== MATERIALS PROVIDED ==
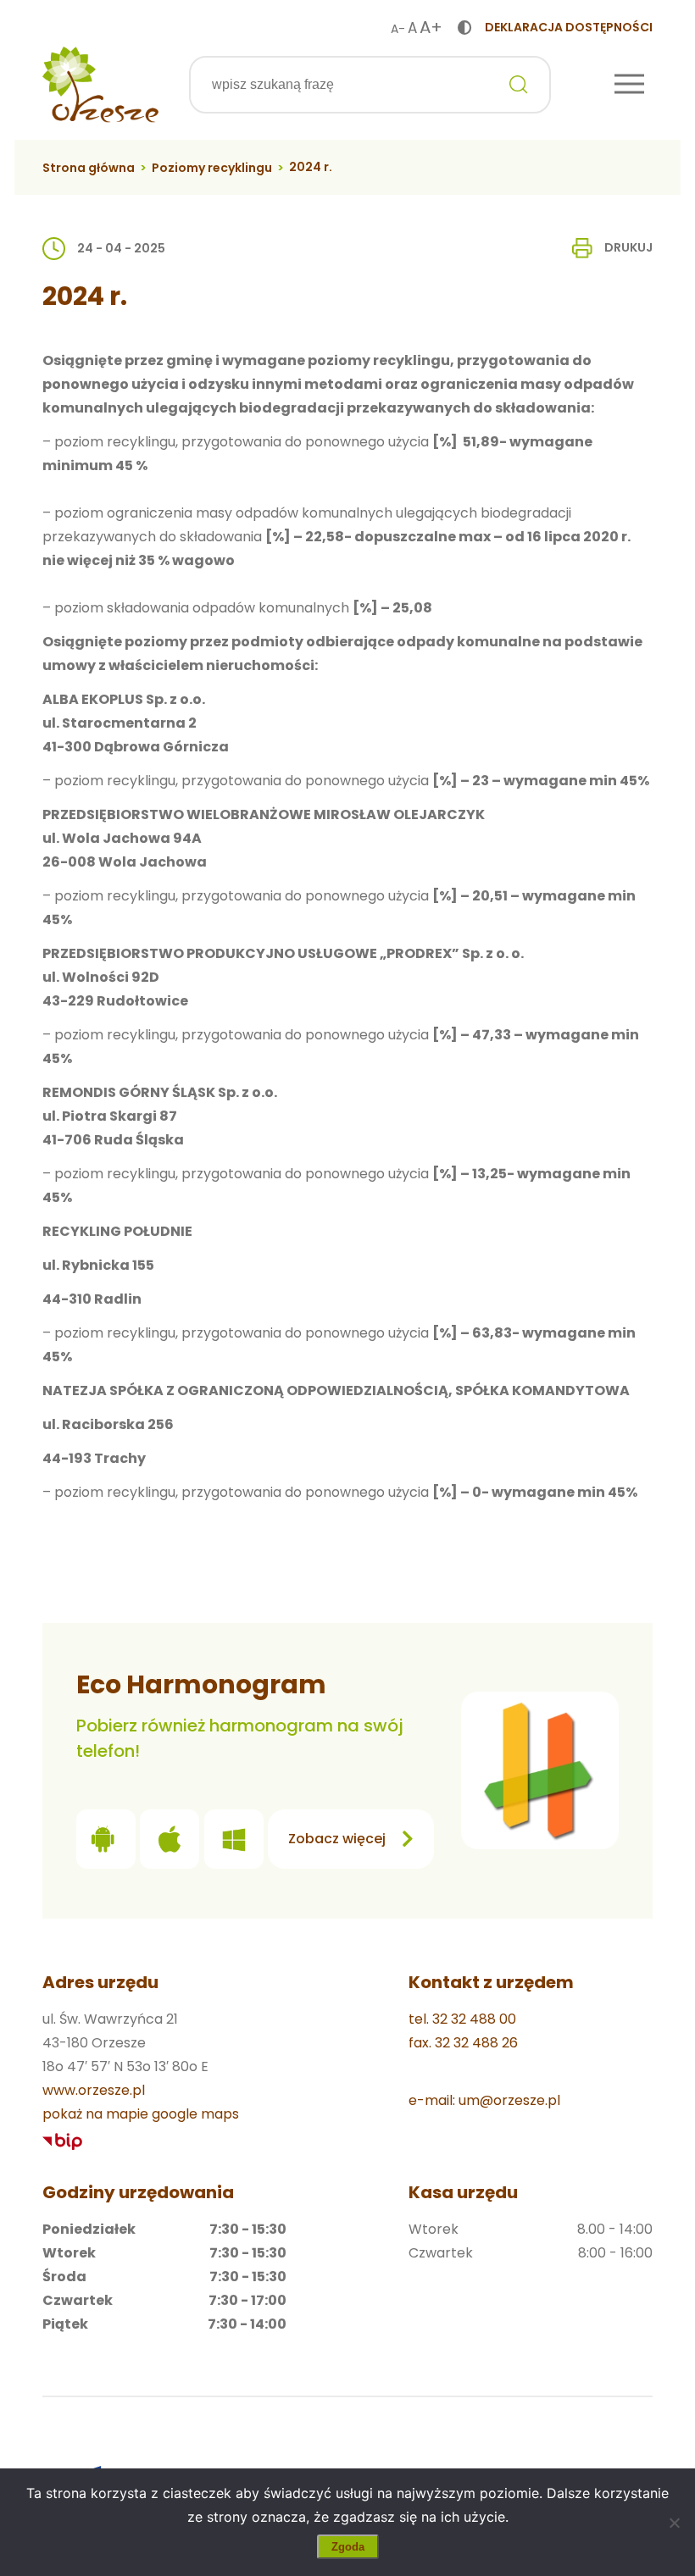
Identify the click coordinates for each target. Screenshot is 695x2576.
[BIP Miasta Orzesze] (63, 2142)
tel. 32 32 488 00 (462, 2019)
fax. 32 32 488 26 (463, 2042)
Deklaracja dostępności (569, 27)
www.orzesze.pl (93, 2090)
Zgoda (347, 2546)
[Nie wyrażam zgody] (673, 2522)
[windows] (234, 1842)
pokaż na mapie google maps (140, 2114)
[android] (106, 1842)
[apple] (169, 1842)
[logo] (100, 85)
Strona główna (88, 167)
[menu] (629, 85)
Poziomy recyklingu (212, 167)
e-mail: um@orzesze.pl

== WHAT YOU NEED TO DO ==
Every line, from the one holding "[Nie wyrażam zgody] (673, 2522)" through the last line of the material above, should be transcribed exactly, and no line outside that range.

== REPLY TO THE TASK ==
[Nie wyrażam zgody] (673, 2522)
[windows] (234, 1842)
pokaż na mapie google maps (140, 2114)
[android] (106, 1842)
[apple] (169, 1842)
[logo] (100, 85)
Strona główna (88, 167)
[menu] (629, 85)
Poziomy recyklingu (212, 167)
e-mail: um@orzesze.pl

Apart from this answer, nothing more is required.